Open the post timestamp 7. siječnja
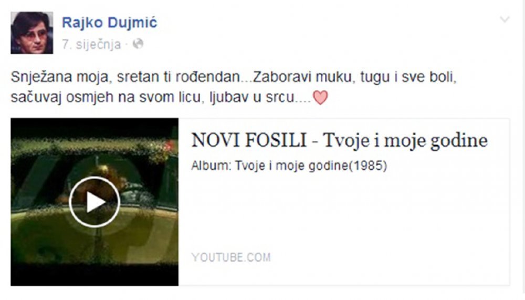The width and height of the screenshot is (525, 300). click(91, 44)
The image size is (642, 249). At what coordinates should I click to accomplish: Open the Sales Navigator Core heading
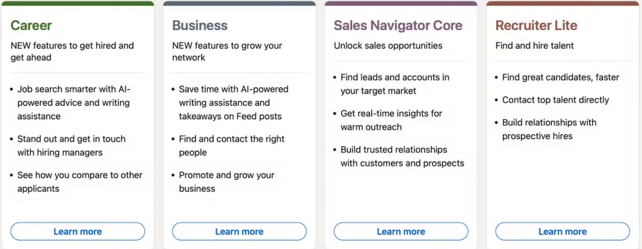pyautogui.click(x=398, y=25)
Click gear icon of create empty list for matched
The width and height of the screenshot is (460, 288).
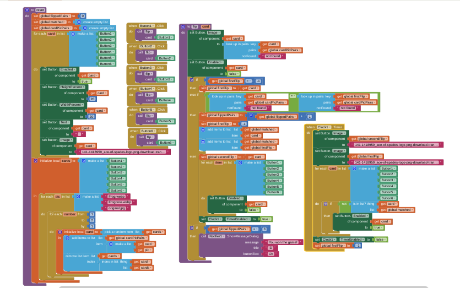pos(80,22)
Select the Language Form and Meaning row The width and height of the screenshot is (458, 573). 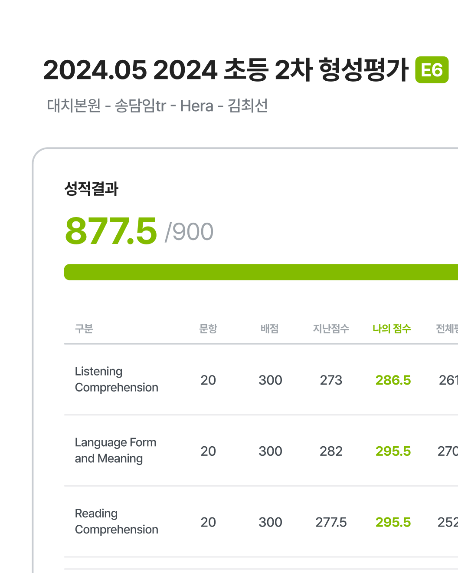[x=261, y=451]
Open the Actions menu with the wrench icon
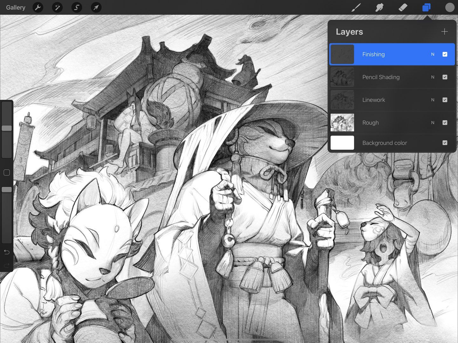Image resolution: width=458 pixels, height=343 pixels. (38, 7)
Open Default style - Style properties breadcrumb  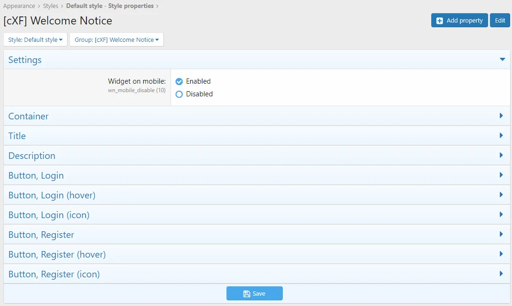(109, 6)
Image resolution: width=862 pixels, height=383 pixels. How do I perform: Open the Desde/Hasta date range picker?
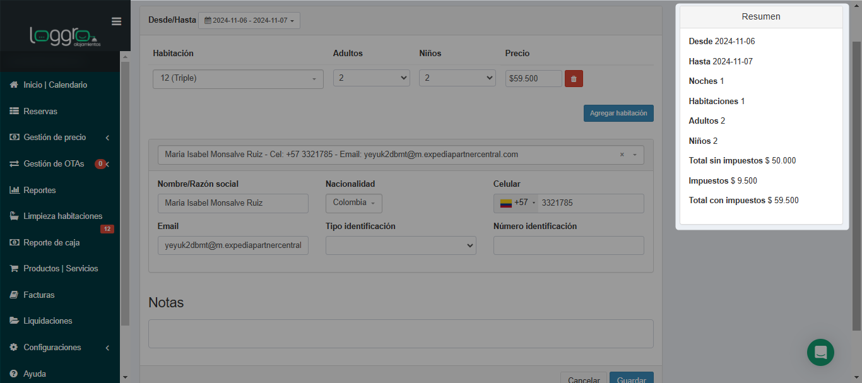click(x=249, y=20)
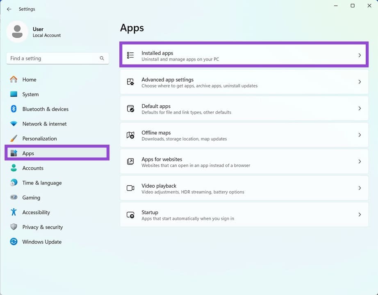
Task: Click the Video playback camera icon
Action: point(130,188)
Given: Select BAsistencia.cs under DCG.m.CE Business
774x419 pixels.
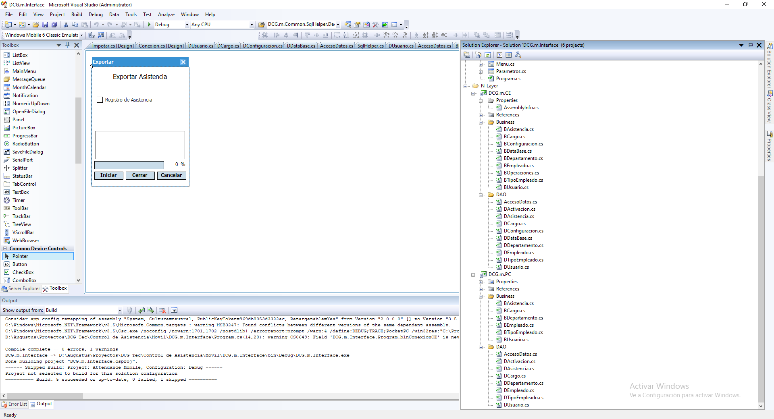Looking at the screenshot, I should (x=518, y=129).
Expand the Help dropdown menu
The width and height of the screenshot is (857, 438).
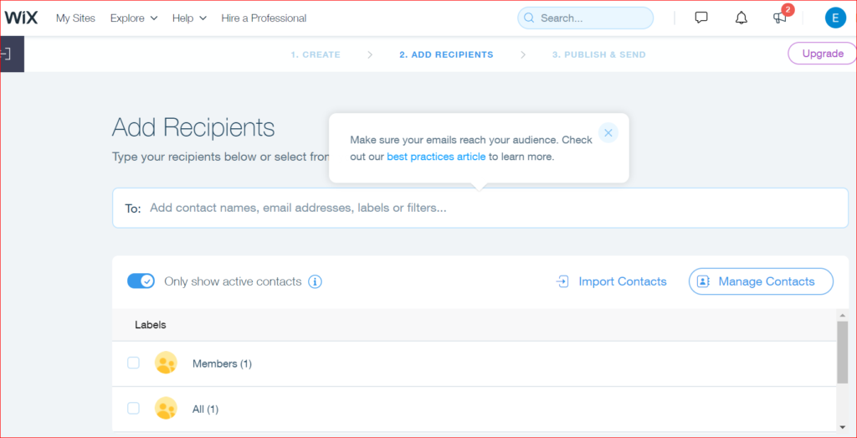coord(188,18)
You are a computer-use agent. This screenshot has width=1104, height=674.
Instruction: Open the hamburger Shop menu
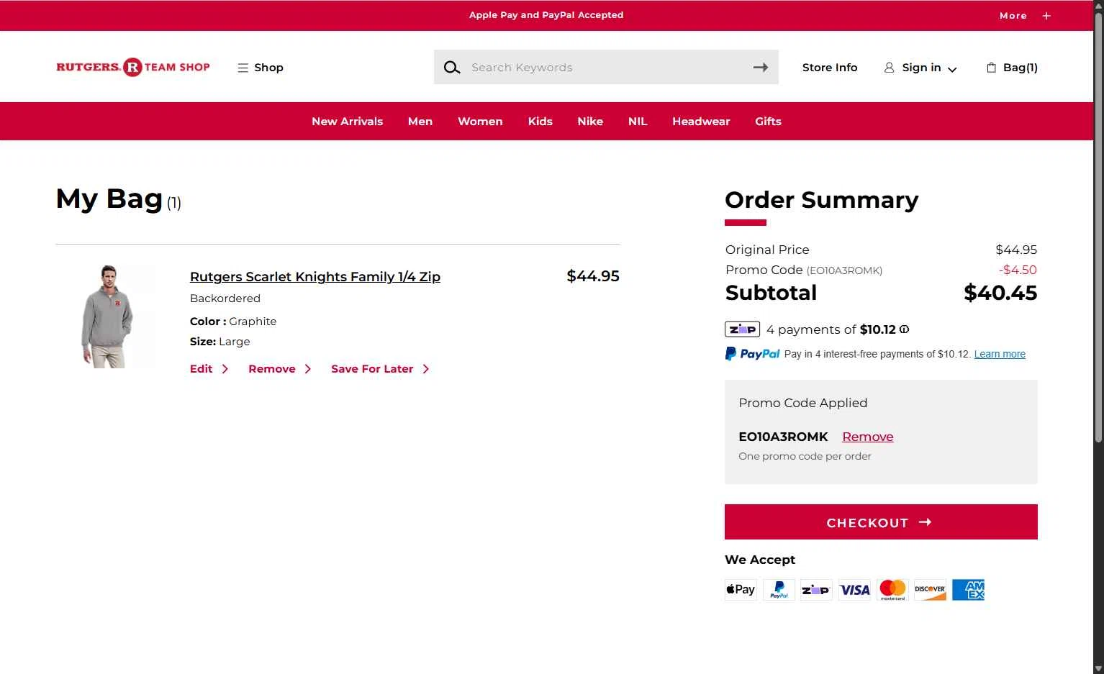[261, 68]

------------------------------------------------------------------------

# Task instructions
From the line containing "Given: Select BAsistencia.cs" to the last line of the material, every line is to be reproduced exactly. No picture belongs in the copy.

# Written solution
Given: Select BAsistencia.cs under DCG.m.CE Business
774x419 pixels.
Looking at the screenshot, I should (x=518, y=129).
Expand the Help dropdown menu
The width and height of the screenshot is (857, 438).
coord(188,18)
You are a computer-use agent. This screenshot has width=1104, height=674.
Instruction: Open the hamburger Shop menu
[261, 68]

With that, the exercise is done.